#### [Request]
Convert the data from its first line through the line containing "I will coord(305,247).", both included, into a numbered list, omitting blank lines.

— BEGIN Data for this exercise —

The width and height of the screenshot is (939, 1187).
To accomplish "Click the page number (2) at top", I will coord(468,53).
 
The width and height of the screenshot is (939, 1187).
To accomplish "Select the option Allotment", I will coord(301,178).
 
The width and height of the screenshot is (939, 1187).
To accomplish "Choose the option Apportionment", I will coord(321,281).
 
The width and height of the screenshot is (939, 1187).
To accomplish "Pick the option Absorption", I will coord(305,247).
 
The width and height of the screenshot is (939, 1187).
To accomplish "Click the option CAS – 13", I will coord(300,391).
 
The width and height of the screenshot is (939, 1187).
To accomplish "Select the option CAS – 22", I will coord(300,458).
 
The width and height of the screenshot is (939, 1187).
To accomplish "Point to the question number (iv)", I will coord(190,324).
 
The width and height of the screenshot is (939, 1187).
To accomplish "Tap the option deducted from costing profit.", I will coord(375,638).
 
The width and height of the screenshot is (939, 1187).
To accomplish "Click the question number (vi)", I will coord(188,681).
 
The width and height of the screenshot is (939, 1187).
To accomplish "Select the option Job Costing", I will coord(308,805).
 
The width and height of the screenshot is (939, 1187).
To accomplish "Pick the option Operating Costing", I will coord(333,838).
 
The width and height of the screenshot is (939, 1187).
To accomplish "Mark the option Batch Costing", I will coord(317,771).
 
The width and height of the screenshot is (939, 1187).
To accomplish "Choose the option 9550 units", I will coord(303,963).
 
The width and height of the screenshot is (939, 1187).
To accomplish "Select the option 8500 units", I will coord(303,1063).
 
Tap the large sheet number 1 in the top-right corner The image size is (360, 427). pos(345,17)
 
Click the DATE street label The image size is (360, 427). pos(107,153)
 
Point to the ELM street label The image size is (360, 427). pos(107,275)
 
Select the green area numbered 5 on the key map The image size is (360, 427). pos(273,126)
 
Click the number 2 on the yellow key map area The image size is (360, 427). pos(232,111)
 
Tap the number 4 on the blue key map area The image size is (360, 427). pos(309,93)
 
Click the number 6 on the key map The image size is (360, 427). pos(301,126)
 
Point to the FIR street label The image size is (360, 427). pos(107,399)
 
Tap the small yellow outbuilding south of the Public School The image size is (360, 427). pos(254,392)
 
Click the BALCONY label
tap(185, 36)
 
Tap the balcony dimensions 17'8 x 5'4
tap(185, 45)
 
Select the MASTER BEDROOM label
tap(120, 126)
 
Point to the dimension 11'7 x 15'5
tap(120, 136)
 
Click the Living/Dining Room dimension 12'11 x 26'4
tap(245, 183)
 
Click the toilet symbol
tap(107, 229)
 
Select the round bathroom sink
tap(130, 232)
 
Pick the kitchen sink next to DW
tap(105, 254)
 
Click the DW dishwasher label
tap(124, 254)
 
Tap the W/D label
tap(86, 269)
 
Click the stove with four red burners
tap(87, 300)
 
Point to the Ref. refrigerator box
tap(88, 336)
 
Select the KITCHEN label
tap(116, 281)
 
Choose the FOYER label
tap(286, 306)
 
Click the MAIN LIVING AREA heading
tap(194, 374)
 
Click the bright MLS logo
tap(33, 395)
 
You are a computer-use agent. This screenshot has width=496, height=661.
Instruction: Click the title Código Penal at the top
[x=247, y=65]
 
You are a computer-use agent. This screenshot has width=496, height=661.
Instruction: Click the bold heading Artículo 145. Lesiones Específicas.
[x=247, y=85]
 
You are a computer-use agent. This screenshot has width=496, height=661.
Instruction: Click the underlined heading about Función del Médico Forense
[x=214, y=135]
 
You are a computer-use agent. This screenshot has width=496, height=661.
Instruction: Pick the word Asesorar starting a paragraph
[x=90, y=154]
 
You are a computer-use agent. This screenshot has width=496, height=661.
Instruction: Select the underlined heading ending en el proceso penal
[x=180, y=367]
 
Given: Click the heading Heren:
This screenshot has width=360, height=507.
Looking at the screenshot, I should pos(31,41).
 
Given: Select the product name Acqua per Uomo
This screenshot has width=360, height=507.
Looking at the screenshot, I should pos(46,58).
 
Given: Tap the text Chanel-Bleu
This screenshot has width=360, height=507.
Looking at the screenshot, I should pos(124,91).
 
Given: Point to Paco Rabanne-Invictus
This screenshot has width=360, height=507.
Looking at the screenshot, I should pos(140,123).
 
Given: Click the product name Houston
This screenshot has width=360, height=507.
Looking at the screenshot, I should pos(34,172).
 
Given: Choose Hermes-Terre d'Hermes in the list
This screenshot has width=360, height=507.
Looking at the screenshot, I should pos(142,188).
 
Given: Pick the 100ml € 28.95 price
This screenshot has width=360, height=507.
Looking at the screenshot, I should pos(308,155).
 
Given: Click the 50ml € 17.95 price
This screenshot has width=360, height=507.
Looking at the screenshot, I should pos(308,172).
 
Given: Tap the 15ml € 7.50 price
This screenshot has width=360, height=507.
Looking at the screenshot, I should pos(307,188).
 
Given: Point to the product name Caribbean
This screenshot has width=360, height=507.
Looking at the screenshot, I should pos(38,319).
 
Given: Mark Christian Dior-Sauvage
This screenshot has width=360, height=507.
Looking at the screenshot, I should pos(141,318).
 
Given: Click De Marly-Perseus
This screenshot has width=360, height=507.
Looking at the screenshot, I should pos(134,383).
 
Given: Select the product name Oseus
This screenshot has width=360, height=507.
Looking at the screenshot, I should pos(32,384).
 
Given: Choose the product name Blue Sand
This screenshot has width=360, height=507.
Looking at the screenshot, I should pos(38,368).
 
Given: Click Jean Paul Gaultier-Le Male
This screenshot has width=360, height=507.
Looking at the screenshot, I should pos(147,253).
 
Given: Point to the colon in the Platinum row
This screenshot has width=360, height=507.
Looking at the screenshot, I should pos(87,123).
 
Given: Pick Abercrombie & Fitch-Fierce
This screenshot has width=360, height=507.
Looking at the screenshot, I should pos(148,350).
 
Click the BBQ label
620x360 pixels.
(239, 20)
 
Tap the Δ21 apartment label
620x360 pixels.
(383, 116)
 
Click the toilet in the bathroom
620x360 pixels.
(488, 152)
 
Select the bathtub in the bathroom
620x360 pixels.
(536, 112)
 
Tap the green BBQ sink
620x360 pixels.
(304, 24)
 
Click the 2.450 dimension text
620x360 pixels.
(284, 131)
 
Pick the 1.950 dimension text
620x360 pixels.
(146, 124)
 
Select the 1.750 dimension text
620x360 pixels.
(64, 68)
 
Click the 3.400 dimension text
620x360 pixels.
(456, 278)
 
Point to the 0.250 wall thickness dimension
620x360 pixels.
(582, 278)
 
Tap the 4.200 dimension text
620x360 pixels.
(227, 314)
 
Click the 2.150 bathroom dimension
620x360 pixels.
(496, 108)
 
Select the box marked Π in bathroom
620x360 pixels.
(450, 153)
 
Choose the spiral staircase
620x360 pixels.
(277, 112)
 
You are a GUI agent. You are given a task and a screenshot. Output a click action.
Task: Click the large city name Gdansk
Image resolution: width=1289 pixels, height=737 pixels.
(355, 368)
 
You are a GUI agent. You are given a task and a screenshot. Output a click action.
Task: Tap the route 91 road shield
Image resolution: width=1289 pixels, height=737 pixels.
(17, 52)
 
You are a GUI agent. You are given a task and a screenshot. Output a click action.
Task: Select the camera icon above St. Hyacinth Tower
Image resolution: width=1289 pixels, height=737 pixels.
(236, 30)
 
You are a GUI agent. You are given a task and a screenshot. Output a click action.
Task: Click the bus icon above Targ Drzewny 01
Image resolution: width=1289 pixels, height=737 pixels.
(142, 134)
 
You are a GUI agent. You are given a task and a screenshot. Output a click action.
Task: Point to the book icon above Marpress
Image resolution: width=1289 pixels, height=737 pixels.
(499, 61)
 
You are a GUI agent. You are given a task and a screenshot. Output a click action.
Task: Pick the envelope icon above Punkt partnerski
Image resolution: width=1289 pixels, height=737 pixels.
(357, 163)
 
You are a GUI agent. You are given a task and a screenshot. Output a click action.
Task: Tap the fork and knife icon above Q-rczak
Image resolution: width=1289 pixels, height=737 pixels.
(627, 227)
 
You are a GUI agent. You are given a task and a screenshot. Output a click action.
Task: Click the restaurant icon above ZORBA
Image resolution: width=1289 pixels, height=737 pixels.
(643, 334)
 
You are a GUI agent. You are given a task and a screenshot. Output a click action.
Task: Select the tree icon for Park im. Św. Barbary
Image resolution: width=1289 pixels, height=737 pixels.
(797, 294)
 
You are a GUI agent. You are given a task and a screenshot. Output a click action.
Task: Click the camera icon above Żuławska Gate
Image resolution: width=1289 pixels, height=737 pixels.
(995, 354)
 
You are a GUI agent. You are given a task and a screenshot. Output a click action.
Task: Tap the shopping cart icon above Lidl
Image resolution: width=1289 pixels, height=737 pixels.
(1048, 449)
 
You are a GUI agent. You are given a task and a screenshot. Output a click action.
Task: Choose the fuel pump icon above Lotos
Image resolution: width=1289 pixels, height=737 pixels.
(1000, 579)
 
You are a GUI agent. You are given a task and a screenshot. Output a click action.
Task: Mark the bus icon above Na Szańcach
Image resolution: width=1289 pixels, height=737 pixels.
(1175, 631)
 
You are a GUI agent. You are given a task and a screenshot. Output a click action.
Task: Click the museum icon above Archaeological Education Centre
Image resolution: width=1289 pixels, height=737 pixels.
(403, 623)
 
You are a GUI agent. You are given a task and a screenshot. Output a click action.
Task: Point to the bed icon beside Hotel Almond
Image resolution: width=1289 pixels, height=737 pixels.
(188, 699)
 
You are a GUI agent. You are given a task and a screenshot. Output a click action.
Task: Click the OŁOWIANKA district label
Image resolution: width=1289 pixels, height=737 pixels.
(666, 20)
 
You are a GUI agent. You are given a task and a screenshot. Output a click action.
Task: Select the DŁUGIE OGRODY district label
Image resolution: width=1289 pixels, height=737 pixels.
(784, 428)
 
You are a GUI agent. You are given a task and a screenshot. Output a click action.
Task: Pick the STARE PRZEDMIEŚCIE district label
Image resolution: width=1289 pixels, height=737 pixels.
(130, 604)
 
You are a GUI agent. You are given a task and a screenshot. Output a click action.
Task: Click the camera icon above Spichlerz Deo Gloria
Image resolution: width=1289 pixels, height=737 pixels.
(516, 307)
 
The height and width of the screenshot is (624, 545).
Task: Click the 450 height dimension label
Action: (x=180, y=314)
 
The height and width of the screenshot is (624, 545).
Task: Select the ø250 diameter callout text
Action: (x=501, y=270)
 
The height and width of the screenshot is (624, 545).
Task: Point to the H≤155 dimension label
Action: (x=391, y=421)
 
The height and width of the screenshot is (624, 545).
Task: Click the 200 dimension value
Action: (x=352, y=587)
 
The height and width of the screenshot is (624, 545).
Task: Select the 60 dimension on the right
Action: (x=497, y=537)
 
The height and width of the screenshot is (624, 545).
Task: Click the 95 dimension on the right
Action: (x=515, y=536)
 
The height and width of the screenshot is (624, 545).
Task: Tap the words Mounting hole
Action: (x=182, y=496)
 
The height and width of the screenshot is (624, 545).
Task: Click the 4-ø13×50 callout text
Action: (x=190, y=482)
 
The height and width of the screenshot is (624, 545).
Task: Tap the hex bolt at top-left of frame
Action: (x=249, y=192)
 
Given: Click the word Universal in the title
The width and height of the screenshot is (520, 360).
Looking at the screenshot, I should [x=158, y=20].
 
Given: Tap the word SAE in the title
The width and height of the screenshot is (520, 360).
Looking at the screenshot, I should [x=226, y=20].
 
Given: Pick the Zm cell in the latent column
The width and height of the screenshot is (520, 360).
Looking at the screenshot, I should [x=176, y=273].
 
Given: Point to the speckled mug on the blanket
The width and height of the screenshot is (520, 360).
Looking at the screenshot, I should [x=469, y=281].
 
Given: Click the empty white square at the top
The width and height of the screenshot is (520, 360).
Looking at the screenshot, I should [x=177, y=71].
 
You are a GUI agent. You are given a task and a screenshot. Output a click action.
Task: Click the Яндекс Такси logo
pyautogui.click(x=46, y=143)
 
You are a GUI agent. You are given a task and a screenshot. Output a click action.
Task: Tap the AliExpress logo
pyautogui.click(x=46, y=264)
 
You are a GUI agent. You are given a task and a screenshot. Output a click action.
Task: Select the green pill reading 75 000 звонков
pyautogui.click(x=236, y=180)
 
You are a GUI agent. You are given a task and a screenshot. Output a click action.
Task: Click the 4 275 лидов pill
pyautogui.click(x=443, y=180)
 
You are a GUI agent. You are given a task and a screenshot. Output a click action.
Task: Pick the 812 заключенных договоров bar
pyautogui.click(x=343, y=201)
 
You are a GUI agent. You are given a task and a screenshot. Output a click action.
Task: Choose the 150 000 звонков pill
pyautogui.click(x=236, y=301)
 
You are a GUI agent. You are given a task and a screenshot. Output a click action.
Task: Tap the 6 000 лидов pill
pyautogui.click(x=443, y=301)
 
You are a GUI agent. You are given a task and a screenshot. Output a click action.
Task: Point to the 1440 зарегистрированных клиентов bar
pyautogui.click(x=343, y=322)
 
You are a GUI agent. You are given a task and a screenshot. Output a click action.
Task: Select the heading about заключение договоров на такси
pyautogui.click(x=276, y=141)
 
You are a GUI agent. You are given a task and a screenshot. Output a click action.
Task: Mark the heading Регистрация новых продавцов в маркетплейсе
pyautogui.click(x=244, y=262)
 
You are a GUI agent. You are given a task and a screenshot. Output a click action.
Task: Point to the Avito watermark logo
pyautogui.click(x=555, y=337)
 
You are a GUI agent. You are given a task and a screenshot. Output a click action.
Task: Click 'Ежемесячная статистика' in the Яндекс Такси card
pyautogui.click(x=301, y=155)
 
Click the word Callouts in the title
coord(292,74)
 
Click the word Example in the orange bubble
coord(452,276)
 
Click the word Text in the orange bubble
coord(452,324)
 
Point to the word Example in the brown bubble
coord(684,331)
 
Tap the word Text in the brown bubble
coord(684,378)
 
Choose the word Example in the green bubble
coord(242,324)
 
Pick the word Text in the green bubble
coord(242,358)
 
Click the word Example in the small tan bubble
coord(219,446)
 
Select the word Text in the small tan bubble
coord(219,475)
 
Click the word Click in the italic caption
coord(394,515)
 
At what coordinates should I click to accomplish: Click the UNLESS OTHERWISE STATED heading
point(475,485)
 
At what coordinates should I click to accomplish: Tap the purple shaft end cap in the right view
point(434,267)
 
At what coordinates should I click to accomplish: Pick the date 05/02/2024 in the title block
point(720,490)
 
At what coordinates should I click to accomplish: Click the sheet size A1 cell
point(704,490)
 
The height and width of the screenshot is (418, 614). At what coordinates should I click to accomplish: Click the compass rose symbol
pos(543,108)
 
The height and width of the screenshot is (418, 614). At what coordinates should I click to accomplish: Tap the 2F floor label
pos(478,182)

— END Data for this exercise —

#### [Output of the task]
1. The width and height of the screenshot is (939, 1187).
2. To accomplish "Click the page number (2) at top", I will coord(468,53).
3. The width and height of the screenshot is (939, 1187).
4. To accomplish "Select the option Allotment", I will coord(301,178).
5. The width and height of the screenshot is (939, 1187).
6. To accomplish "Choose the option Apportionment", I will coord(321,281).
7. The width and height of the screenshot is (939, 1187).
8. To accomplish "Pick the option Absorption", I will coord(305,247).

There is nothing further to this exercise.